╔══

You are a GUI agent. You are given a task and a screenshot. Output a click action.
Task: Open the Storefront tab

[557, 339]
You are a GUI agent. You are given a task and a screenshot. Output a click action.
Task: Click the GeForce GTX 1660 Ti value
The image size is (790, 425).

╚══
╔══

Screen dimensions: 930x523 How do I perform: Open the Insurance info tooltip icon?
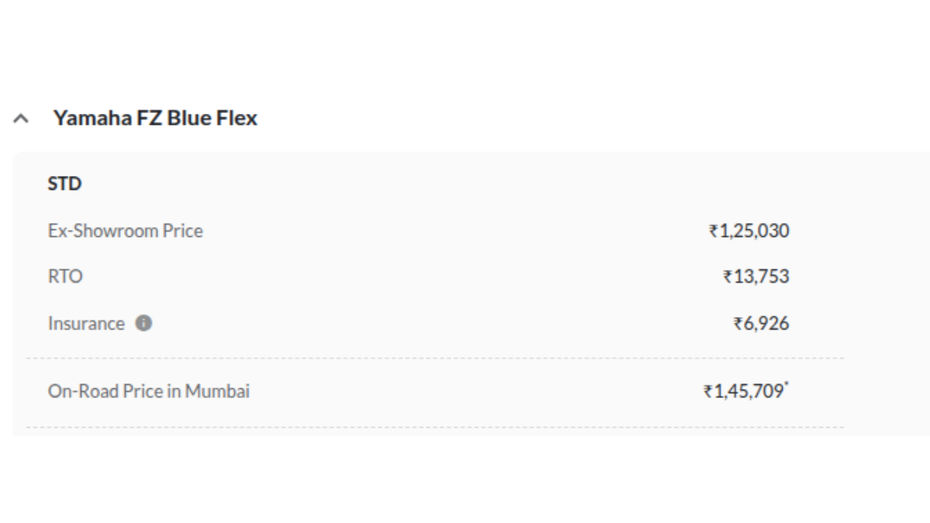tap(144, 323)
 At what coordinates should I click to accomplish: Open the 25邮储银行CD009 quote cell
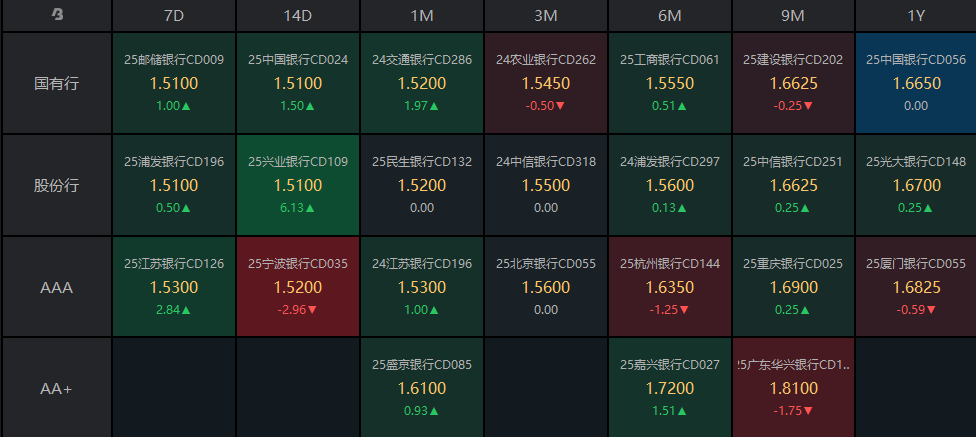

╚══

Assigned task: From the records above, give again exactly the lines running from the line with "Task: Open the Storefront tab" to the line with "The image size is (790, 425).", inclusive.

Output of the exercise:
Task: Open the Storefront tab

[557, 339]
You are a GUI agent. You are given a task and a screenshot. Output a click action.
Task: Click the GeForce GTX 1660 Ti value
The image size is (790, 425).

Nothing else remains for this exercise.